25177
Systematic Screening of Pharmacological Compounds in Human Pluripotent Stem Cells-Derived Neurons to Identify Patient-Oriented Treatment for Autism: A Proof of Concept

Friday, May 12, 2017: 5:00 PM-6:30 PM
Golden Gate Ballroom (Marriott Marquis Hotel)
H. Darville1, A. Poulet2, F. Amsellem3, L. Chatrousse4, J. Pernelle1, C. Boissart1, T. Bourgeron5,6, M. Peschanski7, R. Delorme3 and A. Benchoua8,9, (1)iSTEM, Evry, France, (2)iStem, Evry, France, (3)Institut Pasteur, Paris, France, (4)CECS/ISTEM/AFM, Corbeil-Essones, France, (5)Neuroscience, Institut Pasteur, Paris, France, (6)Université Paris Diderot, Paris, France, (7)iSTEM, Corbeil-Essonnes, France, (8)CECS/I-Stem/AFM, Corbeil-Essones, France, (9)CECS/ISTEM/AFM, Evry-cedex, France
Background:

Autism spectrum disorders (ASD) affect millions of individuals worldwide but the heterogeneity of the symptoms lead to therapeutic intervention choices often based on ‘trial and error’. A versatile yet relevant cellular model developed to rationally screen among hundreds of therapeutic options in a patient-oriented manner would help improving clinical practice.

Objectives:

Here we investigated whether neurons differentiated from pluripotent stem cells can provide such a tool using ASD associated to SHANK3 haploinsufficiency as a proof of principle.

Methods:

Pharmacological FDA approved compounds (N=205) were screened first for their potential to increase SHANK3 mRNA content in neurons differentiated from control human embryonic stem cells using Taqman probes in a fully automated process.
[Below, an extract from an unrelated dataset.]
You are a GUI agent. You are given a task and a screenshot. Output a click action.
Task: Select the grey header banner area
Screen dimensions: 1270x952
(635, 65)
Successful compounds were then challenged for efficacy at correcting pathological phenotypes in neurons differentiated from individuals with deleterious SHANK3 point mutations using the induced pluripotent stem cell derived from the patients.

Results:

Among the 205 compounds tested, 15 increased significantly SHANK3 expression, including 6 FDA-approved drugs. Further investigation demonstrated that 2 of the latter, lithium and valproic acid, efficiently increased SHANK3-containing synapses and neuronal connectivity. These 2 drugs were efficient at correcting functional phenotypes associated with SHANK3 haploinsufficiency in patient-derived neurons. Lithium pharmacotherapy was then tested in one patient. After one year, a clinically-significant decrease in symptom severity has been observed.

Conclusions:

Pluripotent stem cells-derived neurons can help define more specific treatment for autism by focusing on gene or pathway correction rather than on symptoms. They allow the pre-screening of hundreds of therapeutic options on patients-derived neurons, thus increasing the chance of success of a candidate treatment.